### Document extract ###

Bounded and Unbounded Solutions

1. Meaning of Bounded and Unbounded Solutions

When solving a linear programming problem graphically, the feasible region can either be fully enclosed or extend infinitely in some direction. This affects whether an optimal solution exists and how it behaves.

If the feasible region is enclosed, the solution is called bounded. If the region stretches out infinitely, it is unbounded.

2. Bounded Feasible Region

A bounded region is completely enclosed by the constraint lines. It forms a closed polygon (triangle, quadrilateral, etc.).

When the feasible region is bounded:

The objective function always has a maximum value.
The objective function always has a minimum value.

2.1. Graphical Understanding

On the graph, the feasible region lies entirely inside a limited space. This means the values of the objective function cannot grow without limit.

2.2. Example of a Bounded Region

For the constraints:

\( x + y \le 6 \)

\( x \ge 0 \)

\( y \ge 0 \)

The feasible region is a triangle with vertices at \( (0,0) \), \( (6,0) \), and \( (0,6) \). This is a bounded region, and both maximum and minimum values of the objective function will exist.

3. Unbounded Feasible Region

An unbounded region is not fully enclosed. It opens out indefinitely in one or more directions.

When the feasible region is unbounded:

A minimum value may still exist.
A maximum value might not exist because the objective function can increase without limit.

3.1. Graphical Understanding

On the graph, the feasible region does not form a closed polygon. It stretches to infinity, usually because at least one direction is unrestricted by constraints.

3.2. Example of an Unbounded Region

Consider the constraints:

\( x - y \ge 2 \)

### Raw data ###

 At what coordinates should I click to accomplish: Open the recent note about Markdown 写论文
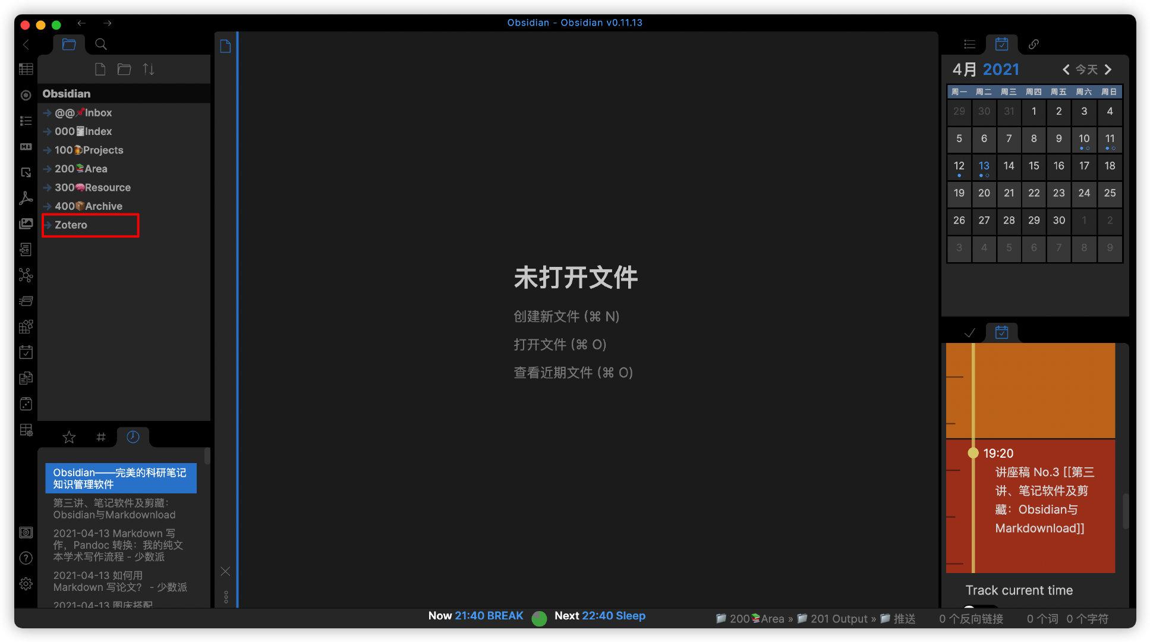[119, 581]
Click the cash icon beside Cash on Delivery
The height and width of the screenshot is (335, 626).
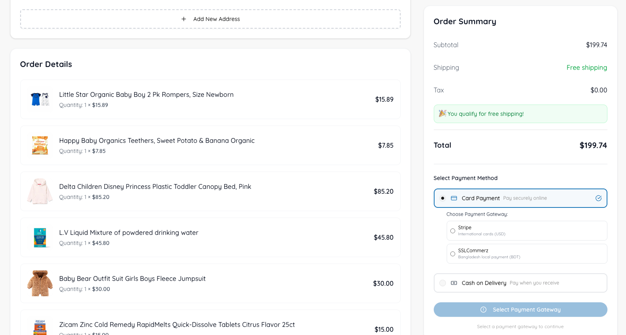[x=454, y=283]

###

Please answer these from the page on bounded and unbounded solutions, one per line:
(a) What kind of figure does a bounded feasible region form?
(b) What are the vertices of the triangle in the bounded-region example?
(c) According to the page, why might a maximum value fail to exist when the feasible region is unbounded?

▸ **Answer**
(a) A closed polygon, such as a triangle or quadrilateral.
(b) (0,0), (6,0), and (0,6).
(c) The objective function can increase without limit.